The drill goes something like this: The load average on the production web server soars from something around 1 to 50 or 100 or higher, and one of the web applications stops doing any useful work. It is shown as running in the process table, but it does not answer queries and does no logging.
Killing the web application processes - a pair of tomcat daemons - works OK, but the processes remain in a defunct state, holding onto resources, and preventing a new web application from starting. The parent PID is 1, but init isn't reaping the dead process.
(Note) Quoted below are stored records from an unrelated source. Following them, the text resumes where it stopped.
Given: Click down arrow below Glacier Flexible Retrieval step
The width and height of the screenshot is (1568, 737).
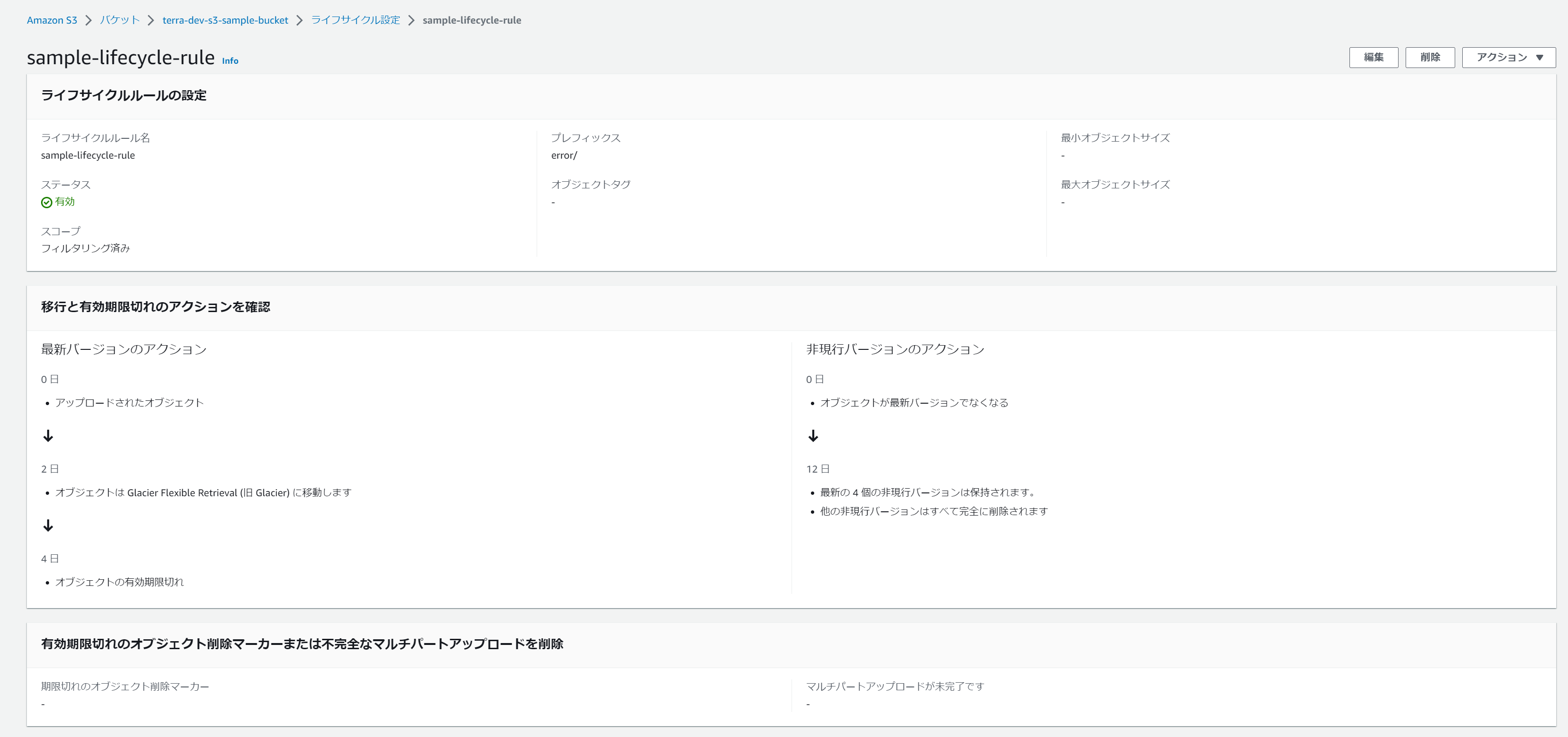Looking at the screenshot, I should click(48, 525).
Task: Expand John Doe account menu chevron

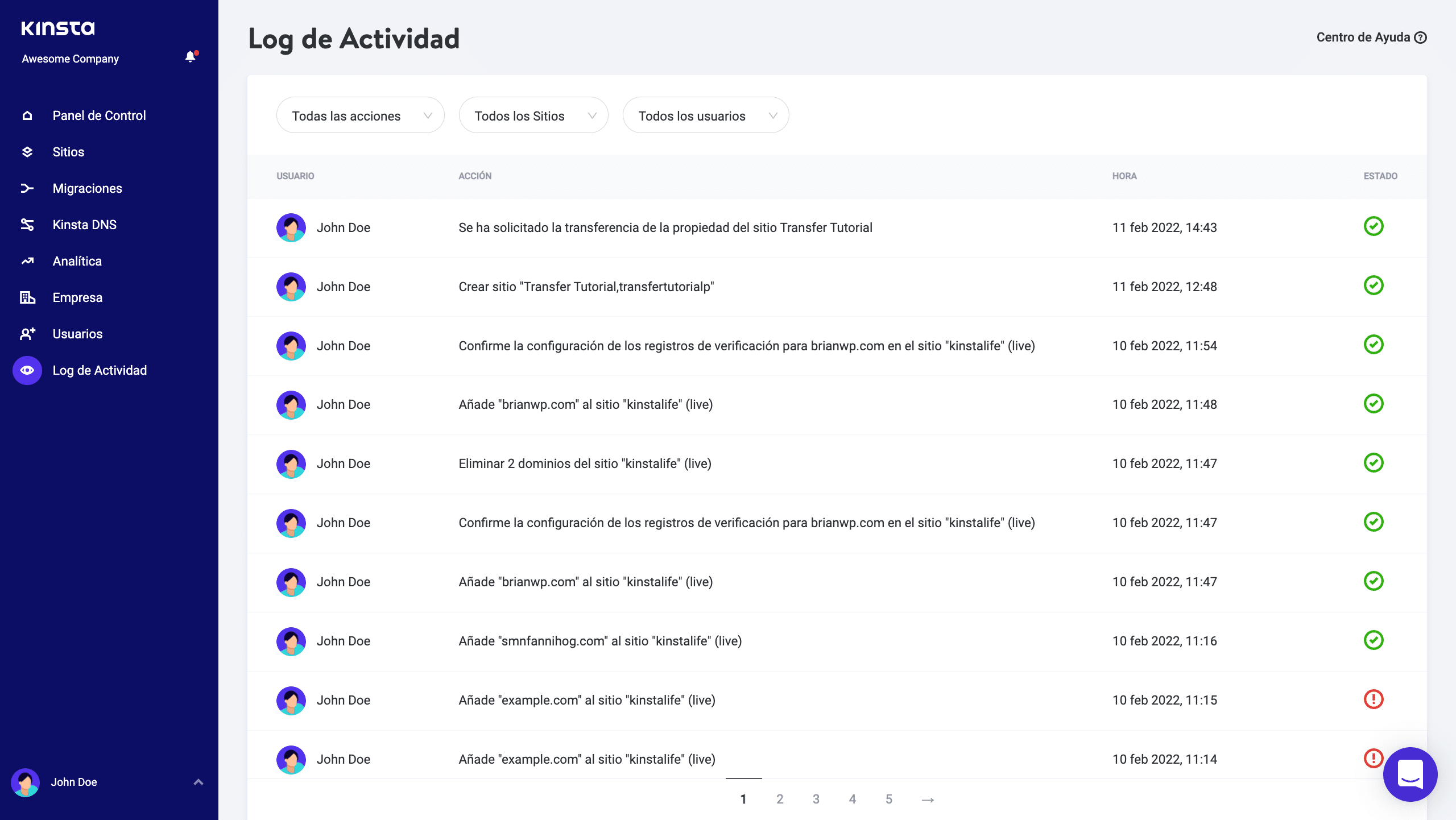Action: coord(198,782)
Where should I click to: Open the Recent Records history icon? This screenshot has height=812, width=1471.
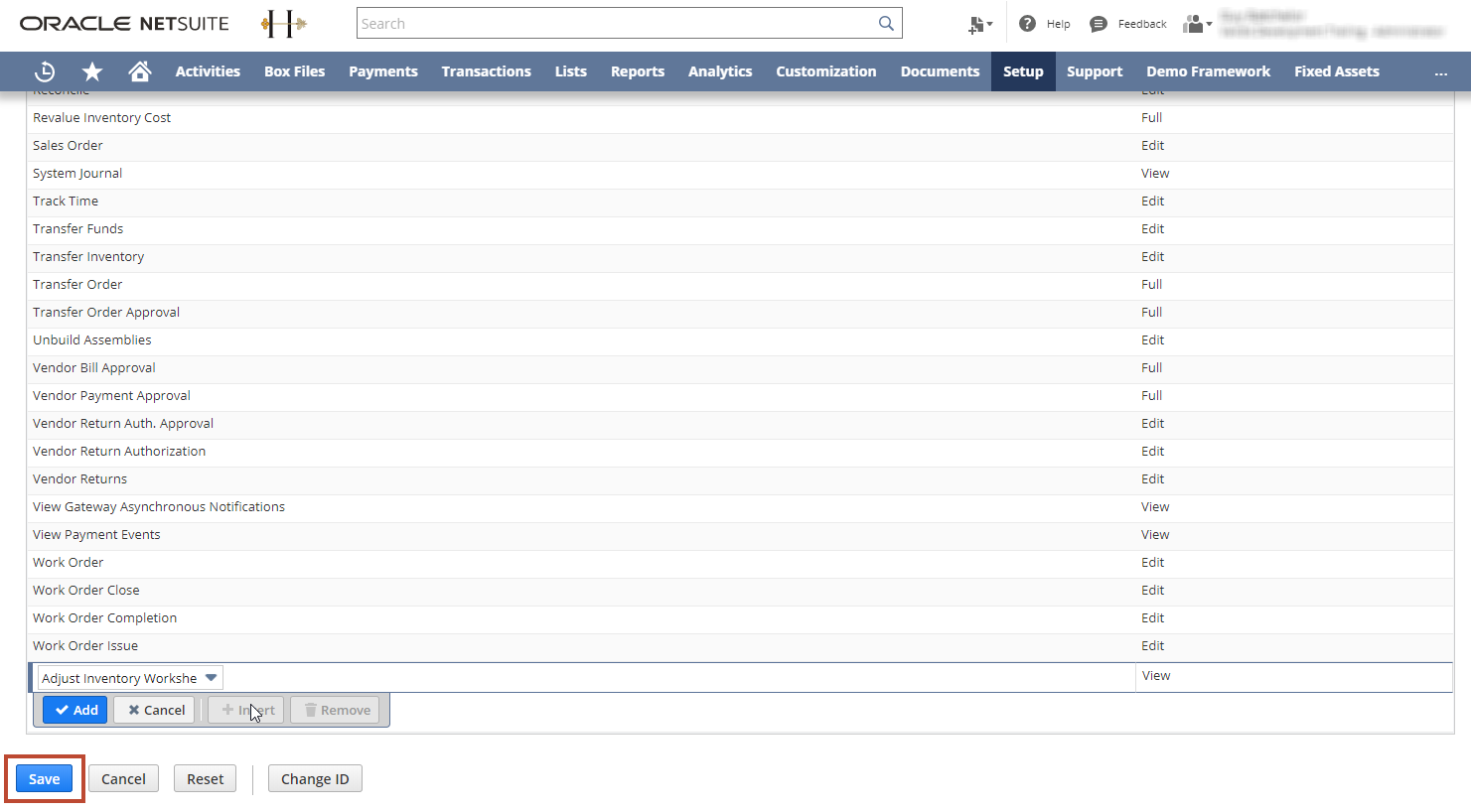pyautogui.click(x=45, y=70)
Worse, if one tries to reboot the machine, say via /sbin/reboot, the machine hangs. One has to cycle power on the machine to get it to restart cleanly. Thank goodness for fast boot times and journaled filesystems!
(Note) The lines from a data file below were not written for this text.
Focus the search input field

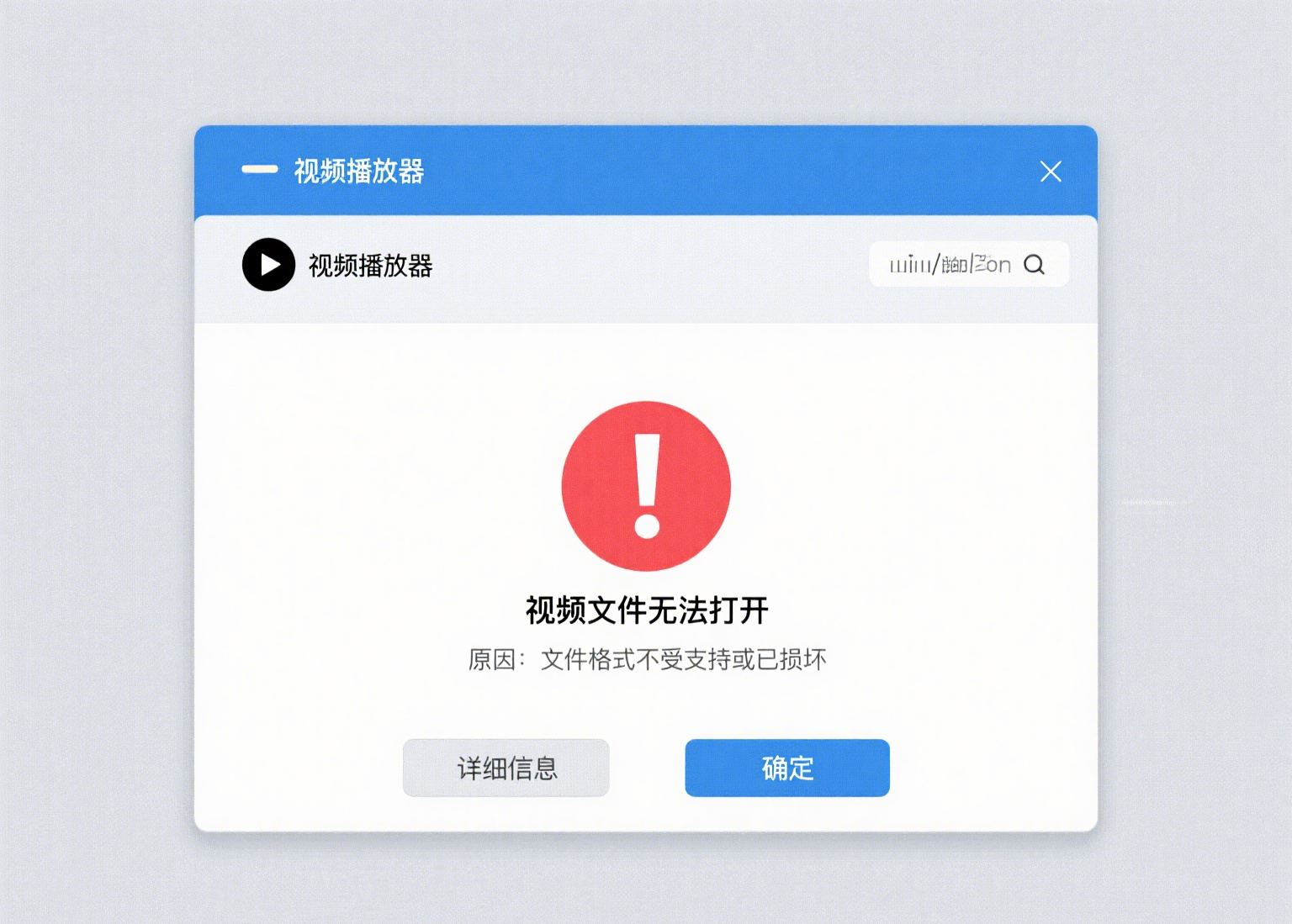click(x=969, y=264)
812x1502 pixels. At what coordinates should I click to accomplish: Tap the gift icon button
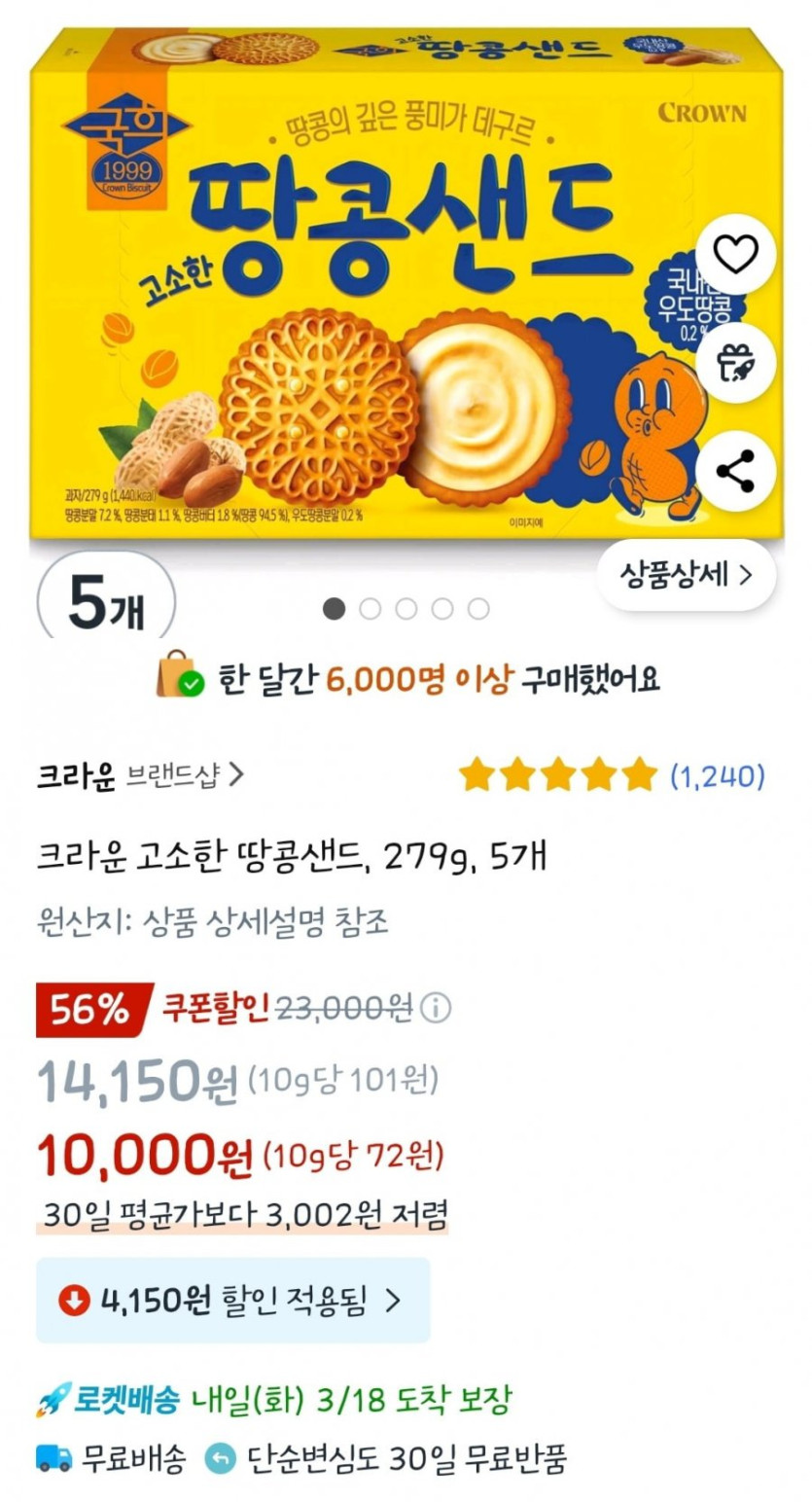pyautogui.click(x=735, y=364)
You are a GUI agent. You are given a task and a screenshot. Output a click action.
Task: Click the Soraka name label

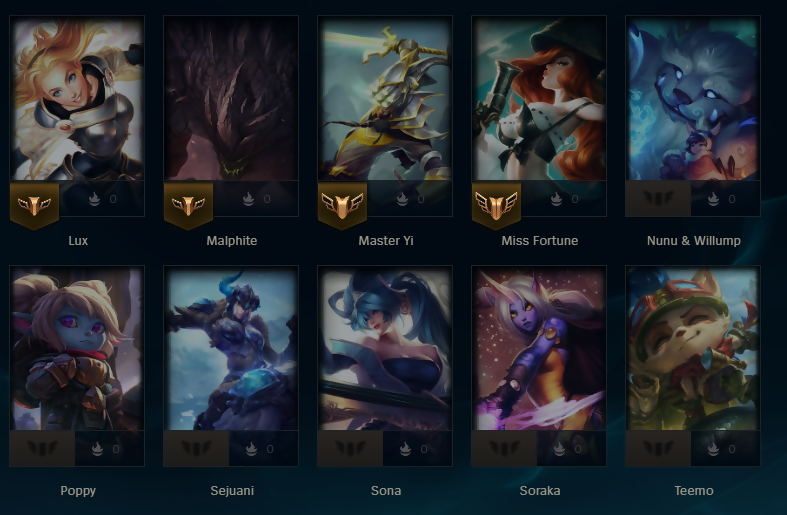tap(540, 490)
Often these drills take place early in the morning (4am, 5am) when we run big automated jobs, like updating the search index. And we always see a little something like this in /var/log/messages:
Mar 29 04:43:35 top kernel: INFO: task khugepaged:503 blocked for more than 120 seconds.
Mar 29 04:43:35 top kernel: "echo 0 > /proc/sys/kernel/hung_task_timeout_secs" disables this message.
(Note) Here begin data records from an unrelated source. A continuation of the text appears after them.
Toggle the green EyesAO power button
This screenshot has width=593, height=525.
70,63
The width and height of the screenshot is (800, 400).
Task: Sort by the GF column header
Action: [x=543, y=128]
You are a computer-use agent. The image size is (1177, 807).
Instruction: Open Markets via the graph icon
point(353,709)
Mar 29 04:43:35 top kernel: khugepaged D 0000000000000000 0 503 2 0x00000000
Mar 29 04:43:35 top kernel: ffff8804747d9c90 0000000000000046 0000000000000000 ffff880000058d80
Mar 29 04:43:35 top kernel: ffff8804747d9c20 0000000000000002 0000000000000003 ffff880000069b00
Mar 29 04:43:35 top kernel: ffff8804747b26b8 ffff8804747d9fd8 000000000000f4e8 ffff8804747b26b8
Mar 29 04:43:35 top kernel: Call Trace:
Mar 29 04:43:35 top kernel: [<ffffffff8116a1c8>] ? __mem_cgroup_try_charge+0x78/0x420
Mar 29 04:43:35 top kernel: [<ffffffff814eef25>] rwsem_down_failed_common+0x95/0x1d0
Mar 29 04:43:35 top kernel: [<ffffffff814ef083>] rwsem_down_write_failed+0x23/0x30
Mar 29 04:43:35 top kernel: [<ffffffff81276d83>] call_rwsem_down_write_failed+0x13/0x20
Mar 29 04:43:35 top kernel: [<ffffffff814ee582>] ? down_write+0x32/0x40
Mar 29 04:43:35 top kernel: [<ffffffff8116f140>] khugepaged+0x790/0x12c0
Mar 29 04:43:35 top kernel: [<ffffffff81090a90>] ? autoremove_wake_function+0x0/0x40
Mar 29 04:43:35 top kernel: [<ffffffff8116e9b0>] ? khugepaged+0x0/0x12c0
Mar 29 04:43:35 top kernel: [<ffffffff81090726>] kthread+0x96/0xa0
Mar 29 04:43:35 top kernel: [<ffffffff8100c14a>] child_rip+0xa/0x20
Mar 29 04:43:35 top kernel: [<ffffffff81090690>] ? kthread+0x0/0xa0
Mar 29 04:43:35 top kernel: [<ffffffff8100c140>] ? child_rip+0x0/0x20
This can't be good. It is never good when the kernel logs messages. A happy kernel is a silent kernel.
Our experience has been that heavy use of NFS - especially by writers - tickles this bug more often, and so we've taken to off-loading some content from our EMC NAS to the local filesystem. This also helps performance sometimes, but makes it more problematic to back up content given how we've architected things.
We've also done some digging into the deepest Red Hat forums and IRC channels looking for answers. Maybe khugepaged is just the victim here? Maybe the real culprint is the memory management in the kernel? Or Colonel Mustard in the library?
This entry got us to try one more thing.
So we'll see how it goes next week.
If only we had Richard III to help. Or Steinbeck.